PARIS, 12 octobre 2016 (AFP) – Les six syndicats de l’Association nationale pour la formation professionnelle des adultes (Afpa) expriment leurs craintes de nouvelles baisses d’effectifs et d’une éventuelle régionalisation de l’organisme, dans un courrier à Manuel Valls consulté mercredi par l’AFP.

Alors que l’Afpa va devenir un établissement public industriel et commercial (Epic) au 1er janvier 2017, « les salariés de l’Afpa restent extrêmement préoccupés quant au devenir de la formation professionnelle et à la pérennité de leurs emplois », écrivent les syndicats CGT, CFDT, FO, SUD, CFE-CGC et CFTC, dans une lettre envoyée lundi.

Le projet de budget 2017 « vient renforcer la crainte que l’Etat se désengage bientôt totalement de la formation professionnelle », poursuivent-ils.

Le texte prévoit une subvention de 110 millions d’euros, mais prescrit la mise en oeuvre d’une « stratégie pluriannuelle de baisse des charges » pour permettre « un redressement financier durable ».

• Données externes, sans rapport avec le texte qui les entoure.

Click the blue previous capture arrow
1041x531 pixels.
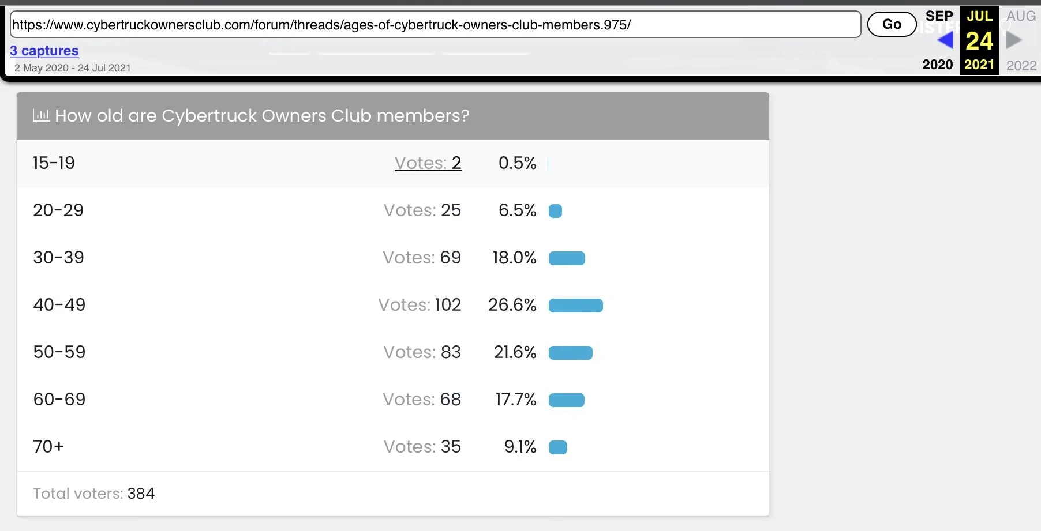click(945, 40)
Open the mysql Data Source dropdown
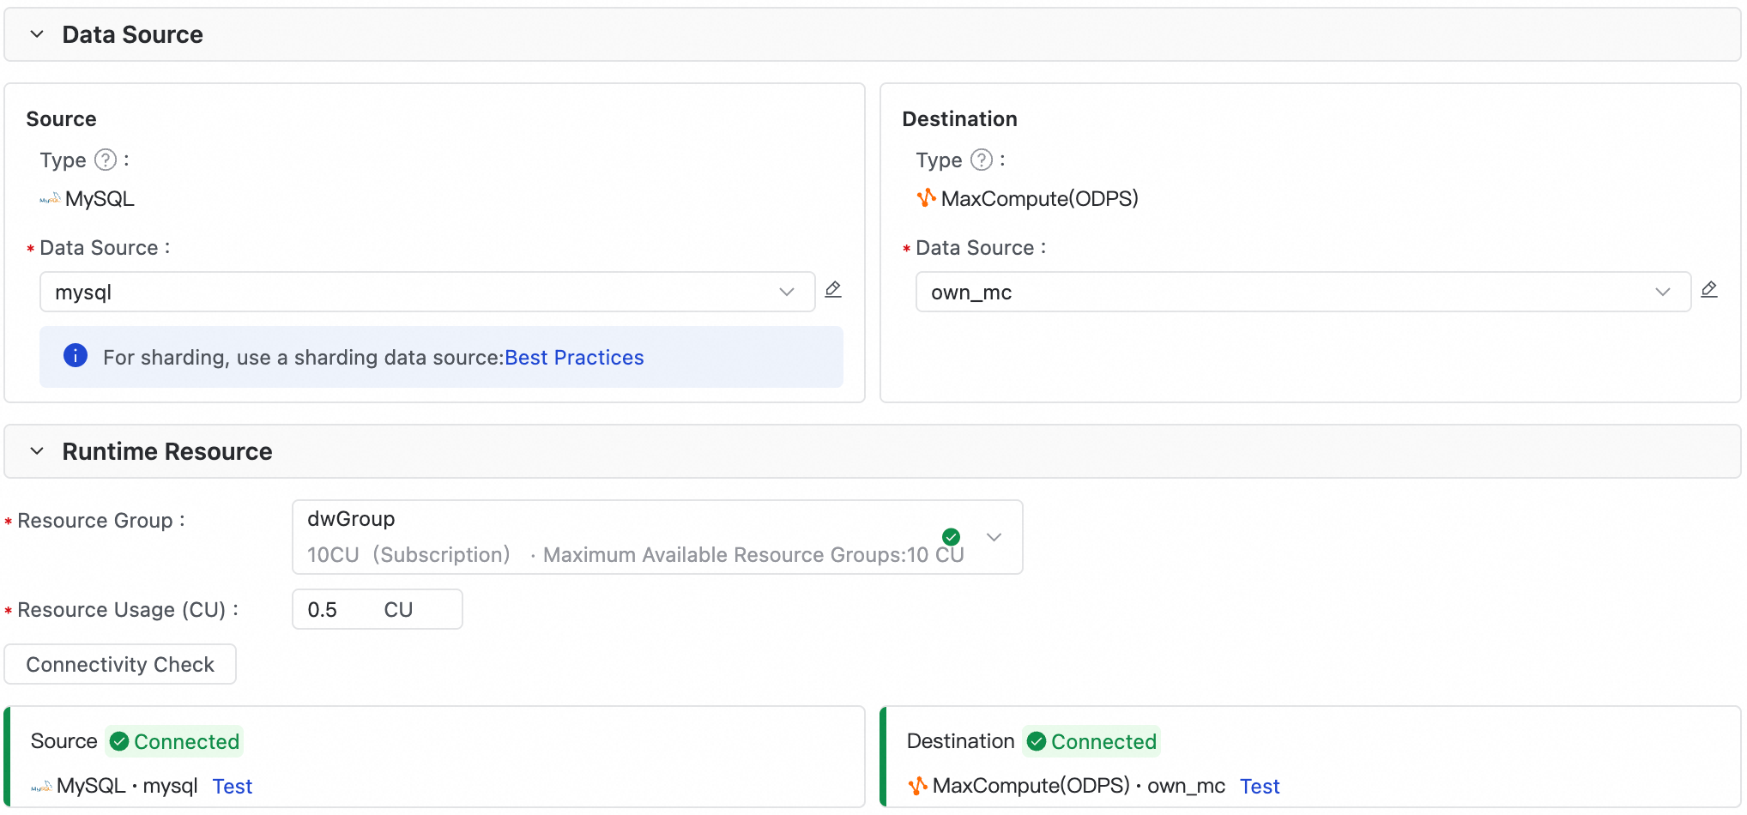1747x815 pixels. point(426,292)
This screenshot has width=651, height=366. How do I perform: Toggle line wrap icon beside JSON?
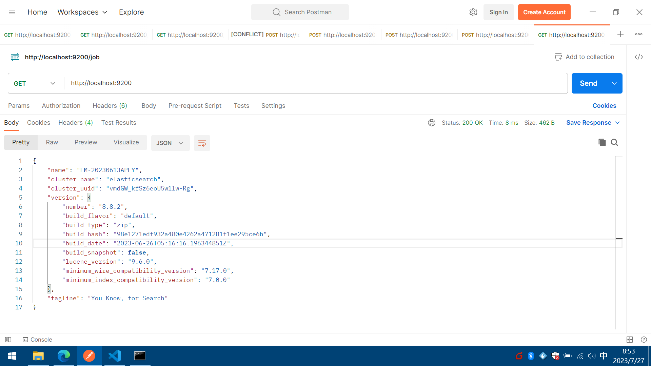coord(202,143)
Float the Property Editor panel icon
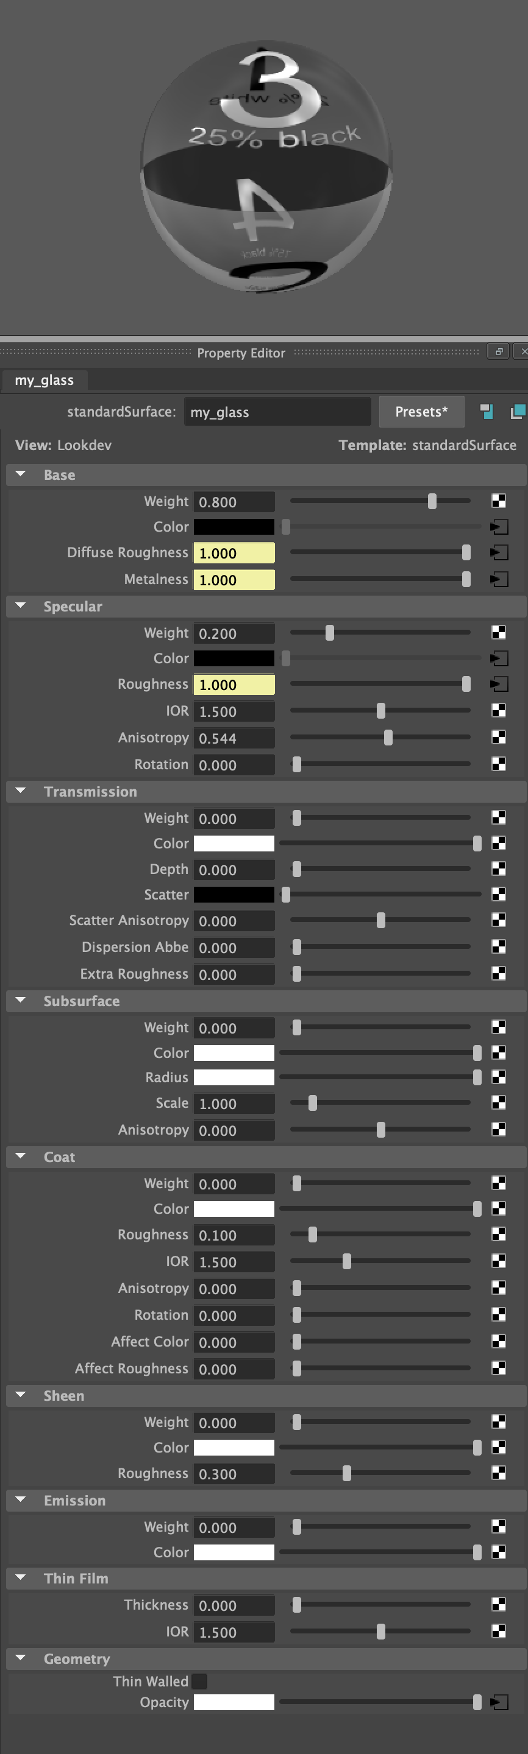528x1754 pixels. (499, 351)
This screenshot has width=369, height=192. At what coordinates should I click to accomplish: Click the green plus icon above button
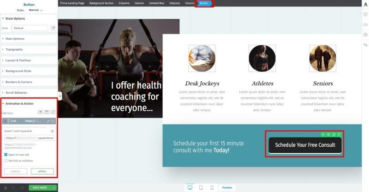pyautogui.click(x=323, y=134)
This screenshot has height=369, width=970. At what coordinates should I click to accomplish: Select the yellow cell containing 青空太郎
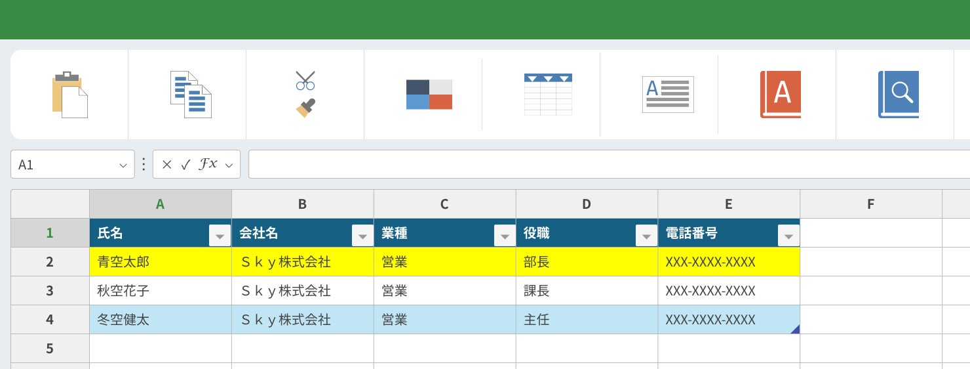click(x=160, y=262)
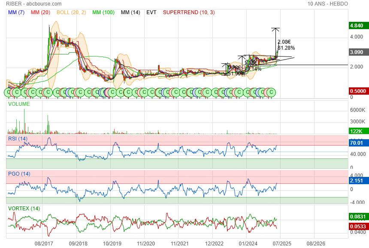Toggle the MM (7) moving average legend
Screen dimensions: 369x248
tap(17, 12)
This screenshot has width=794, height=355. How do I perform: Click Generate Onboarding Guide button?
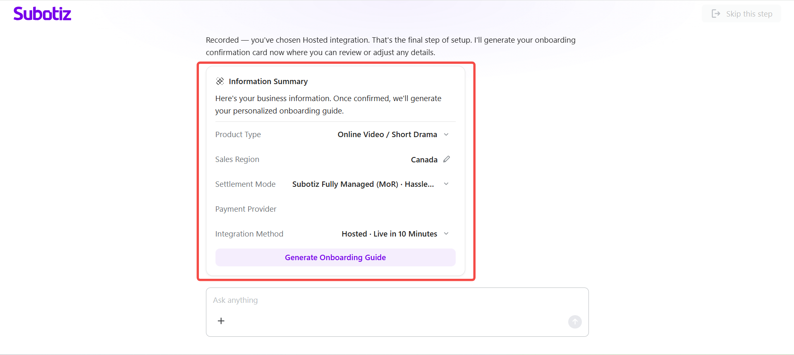click(x=335, y=257)
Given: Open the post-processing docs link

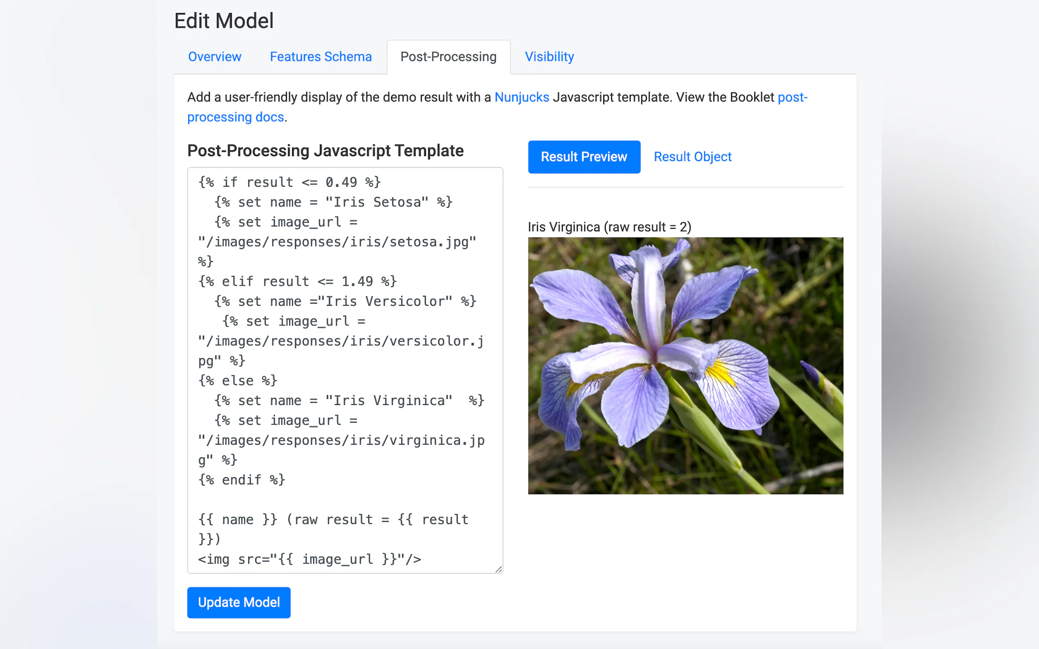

Selon les syndicats, « la seule stratégie » de l’Afpa est « la poursuite de la suppression des emplois CDI », laissant présager que « l’activité de l’Afpa est appelée à régresser à nouveau après l’effet conjoncturel du plan 500.000 ».

Les syndicats réclament « des engagements » du gouvernement « sur les perspectives d’un développement de l’activité de l’Afpa », alors que l’organisme, qui compte près de 8.000 salariés, n’a formé selon eux que 70.000 demandeurs d’emploi en 2015, contre 120.000 en 2008.

Les six syndicats, qui demandent audience au Premier ministre, s’inquiètent aussi du contenu de la future ordonnance précisant les contours de l’Epic, qui « relègue la formation des demandeurs d’emploi (…) dans une catégorie d’activité annexe à sa mission de service public ». Ils réclament, au contraire, qu’elle « soit expressément désignée comme la mission principale de l’Afpa ».

Par ailleurs, le projet d’ordonnance « nous semble préparer un potentiel éclatement de l’Afpa en 13 établissements publics régionaux », ajoutent-ils. « Jamais 13 politiques de formation +régionalistes+ ne feront une politique nationale. »

Le futur Epic sera financé par l’Etat pour ses missions de service public non concurrentiel et par les services publics régionaux de formation, dans le cadre de marchés concurrentiels, pour la formation des demandeurs d’emploi.

Le changement de statut de l’Afpa, décidé en 2015, vise à assurer la pérennité du leader de la formation professionnelle, créé en 1949 et qui avait frôlé la cessation de paiement en 2012.